Rush unzipped Young’s jacket and yanked it down over his shoulders.


“I’m here,” Chloe whispered, already working Young’s bad hand out of his sleeve.


The world was beginning to blur and tilt. He focused on trying to help Rush with—whatever he was doing—but he couldn’t move. He couldn’t speak. He couldn’t feel the wall at his back. His adrenaline was leaving him. It was difficult to focus.


//You can make it,// Young said. //The shuttle isn’t far.//


//Yes yes.//


Young’s knees buckled.
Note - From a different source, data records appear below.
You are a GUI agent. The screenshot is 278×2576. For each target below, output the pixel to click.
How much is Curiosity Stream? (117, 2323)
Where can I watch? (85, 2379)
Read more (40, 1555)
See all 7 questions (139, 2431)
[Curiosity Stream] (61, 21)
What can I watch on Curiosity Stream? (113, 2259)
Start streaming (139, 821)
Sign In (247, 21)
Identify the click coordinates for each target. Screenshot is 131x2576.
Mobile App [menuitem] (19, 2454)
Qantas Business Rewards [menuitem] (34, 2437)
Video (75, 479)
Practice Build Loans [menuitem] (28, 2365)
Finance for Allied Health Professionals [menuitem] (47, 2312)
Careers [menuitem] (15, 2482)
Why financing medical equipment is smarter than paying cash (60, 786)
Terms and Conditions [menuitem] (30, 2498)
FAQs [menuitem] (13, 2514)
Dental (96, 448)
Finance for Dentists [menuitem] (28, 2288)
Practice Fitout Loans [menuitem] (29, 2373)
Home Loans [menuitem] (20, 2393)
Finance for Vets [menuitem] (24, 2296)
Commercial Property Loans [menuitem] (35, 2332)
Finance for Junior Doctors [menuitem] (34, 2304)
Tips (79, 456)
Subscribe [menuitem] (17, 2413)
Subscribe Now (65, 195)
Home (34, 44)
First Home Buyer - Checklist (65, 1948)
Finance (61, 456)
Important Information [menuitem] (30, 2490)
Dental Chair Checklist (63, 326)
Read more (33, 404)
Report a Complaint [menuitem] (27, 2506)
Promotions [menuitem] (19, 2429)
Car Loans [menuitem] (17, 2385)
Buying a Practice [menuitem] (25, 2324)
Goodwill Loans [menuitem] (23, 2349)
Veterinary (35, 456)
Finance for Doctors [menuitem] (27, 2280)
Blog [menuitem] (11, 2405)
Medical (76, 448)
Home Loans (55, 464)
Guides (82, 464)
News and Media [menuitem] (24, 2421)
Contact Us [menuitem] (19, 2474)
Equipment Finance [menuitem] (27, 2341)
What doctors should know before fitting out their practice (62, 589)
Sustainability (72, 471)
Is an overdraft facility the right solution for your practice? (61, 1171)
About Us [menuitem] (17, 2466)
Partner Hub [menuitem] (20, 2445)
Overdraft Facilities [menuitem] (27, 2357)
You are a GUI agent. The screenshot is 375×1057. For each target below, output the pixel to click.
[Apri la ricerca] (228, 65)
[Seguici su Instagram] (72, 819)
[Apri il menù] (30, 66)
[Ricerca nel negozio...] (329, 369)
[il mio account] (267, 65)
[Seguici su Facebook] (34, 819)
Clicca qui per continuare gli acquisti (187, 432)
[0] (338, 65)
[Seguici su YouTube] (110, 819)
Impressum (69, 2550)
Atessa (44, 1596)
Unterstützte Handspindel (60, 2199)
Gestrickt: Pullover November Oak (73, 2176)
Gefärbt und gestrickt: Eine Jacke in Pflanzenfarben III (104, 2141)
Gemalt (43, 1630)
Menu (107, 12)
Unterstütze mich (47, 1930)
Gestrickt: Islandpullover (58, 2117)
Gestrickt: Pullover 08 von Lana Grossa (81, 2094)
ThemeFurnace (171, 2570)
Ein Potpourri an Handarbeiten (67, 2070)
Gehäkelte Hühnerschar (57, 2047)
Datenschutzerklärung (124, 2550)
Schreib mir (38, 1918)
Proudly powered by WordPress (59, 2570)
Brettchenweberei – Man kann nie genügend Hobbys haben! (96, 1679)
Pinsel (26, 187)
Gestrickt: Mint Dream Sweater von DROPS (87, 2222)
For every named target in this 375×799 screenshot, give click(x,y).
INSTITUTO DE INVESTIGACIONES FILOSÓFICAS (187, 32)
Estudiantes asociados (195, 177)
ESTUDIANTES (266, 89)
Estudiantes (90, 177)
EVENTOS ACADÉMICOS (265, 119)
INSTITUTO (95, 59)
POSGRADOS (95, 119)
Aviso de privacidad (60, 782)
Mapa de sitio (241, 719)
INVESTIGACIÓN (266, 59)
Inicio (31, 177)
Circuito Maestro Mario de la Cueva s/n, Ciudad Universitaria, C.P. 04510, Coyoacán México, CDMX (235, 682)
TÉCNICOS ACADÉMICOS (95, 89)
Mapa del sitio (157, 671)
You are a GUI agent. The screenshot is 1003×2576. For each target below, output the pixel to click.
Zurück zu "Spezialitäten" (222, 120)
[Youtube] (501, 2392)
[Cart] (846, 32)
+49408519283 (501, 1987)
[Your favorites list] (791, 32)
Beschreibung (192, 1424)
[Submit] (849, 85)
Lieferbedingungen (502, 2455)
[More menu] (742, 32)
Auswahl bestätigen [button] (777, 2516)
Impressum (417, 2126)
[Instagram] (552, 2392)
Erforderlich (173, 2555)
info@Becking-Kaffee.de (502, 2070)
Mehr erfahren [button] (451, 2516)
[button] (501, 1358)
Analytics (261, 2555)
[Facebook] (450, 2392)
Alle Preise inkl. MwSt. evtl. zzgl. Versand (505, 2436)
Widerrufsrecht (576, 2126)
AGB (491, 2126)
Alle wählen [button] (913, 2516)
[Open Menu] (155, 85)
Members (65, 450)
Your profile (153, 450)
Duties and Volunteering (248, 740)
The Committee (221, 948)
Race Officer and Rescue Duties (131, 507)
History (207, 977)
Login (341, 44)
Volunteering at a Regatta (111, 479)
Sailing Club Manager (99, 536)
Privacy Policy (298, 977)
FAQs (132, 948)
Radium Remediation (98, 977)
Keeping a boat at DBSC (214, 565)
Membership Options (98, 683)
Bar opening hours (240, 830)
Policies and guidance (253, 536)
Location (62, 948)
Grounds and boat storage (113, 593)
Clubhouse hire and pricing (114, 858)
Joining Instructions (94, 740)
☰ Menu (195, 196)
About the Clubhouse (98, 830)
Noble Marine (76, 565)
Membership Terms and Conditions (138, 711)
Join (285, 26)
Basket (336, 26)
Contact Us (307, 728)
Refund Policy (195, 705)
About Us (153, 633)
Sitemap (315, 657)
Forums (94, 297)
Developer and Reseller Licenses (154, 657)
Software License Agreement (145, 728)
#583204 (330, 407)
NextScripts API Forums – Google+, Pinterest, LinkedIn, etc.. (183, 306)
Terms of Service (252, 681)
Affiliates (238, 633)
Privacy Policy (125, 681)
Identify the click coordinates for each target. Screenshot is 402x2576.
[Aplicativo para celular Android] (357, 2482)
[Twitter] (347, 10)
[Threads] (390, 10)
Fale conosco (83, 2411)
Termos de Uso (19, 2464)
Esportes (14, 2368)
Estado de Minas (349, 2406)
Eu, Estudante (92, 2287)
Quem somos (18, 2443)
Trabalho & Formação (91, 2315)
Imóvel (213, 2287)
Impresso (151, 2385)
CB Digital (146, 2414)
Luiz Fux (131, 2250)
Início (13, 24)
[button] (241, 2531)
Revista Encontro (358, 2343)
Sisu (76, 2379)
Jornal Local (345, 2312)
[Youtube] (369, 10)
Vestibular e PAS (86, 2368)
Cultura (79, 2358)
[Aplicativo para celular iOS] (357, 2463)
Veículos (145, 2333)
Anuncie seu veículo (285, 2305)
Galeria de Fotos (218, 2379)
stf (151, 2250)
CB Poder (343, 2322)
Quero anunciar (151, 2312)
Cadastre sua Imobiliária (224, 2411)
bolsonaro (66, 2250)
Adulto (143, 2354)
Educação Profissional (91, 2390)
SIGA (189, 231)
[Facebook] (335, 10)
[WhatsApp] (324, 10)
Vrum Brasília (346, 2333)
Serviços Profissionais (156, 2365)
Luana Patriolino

Rush and Chloe tried to control his slide down the wall.


“Oh crap,” Eli breathed, his shoulders square, the handgun held level in a death grip. “Oh crap.” He fired his weapon. “Shit.” He fired again. “Fuck.” He fired again. “I mean, really. Fuck.”


Rush tore off Young’s Kevlar vest, his movements economical and sure. Methodically, he removed the darts protruding from it, and pulled it over his head.


“What’s the plan?” Chloe’s voice wavered, but her hands were steady as she helped Rush into the the vest.


“You two drag him to the shuttle. I’ll cover you. Once you get there, run the startup sequence.”


She nodded.


As the spreading numbness turned complete, Young understood what Chloe saw in Rush. Why she’d backed him in the civilian mutiny. Why her eyes snapped to him on the bridge, in the lab, on this godforsaken ship. Because, as Rush reached for the assault rifle, Young knew there was no one else in the world he’d trust more to pull this off.


//Stay with me as long as you can,// Rush projected.


The scientist surged to his feet. He stepped forward, reached for Eli’s shoulder, hauled the kid back, and pushed him in Chloe’s direction. He took Eli’s place, firing a sustained burst down the corridor like he did it every damned day of his life.


Young had misjudged the man. For years. Since day one. He’d known it for a while. But there was no denying it now.


Around them, along the path to the shuttle, the dim embers of the emergency lights flickered, as though trying, with whatever they had left, to light the way.


Young fought to hold onto his consciousness, but sensation faded, then sight.


In the end, he was left with the clatter of gunfire, falling like hail on the tin roof of a ranger’s station, high in the mountains of Wyoming.


“Night’s coming,” his brother whispers, standing at the window, looking at the sky.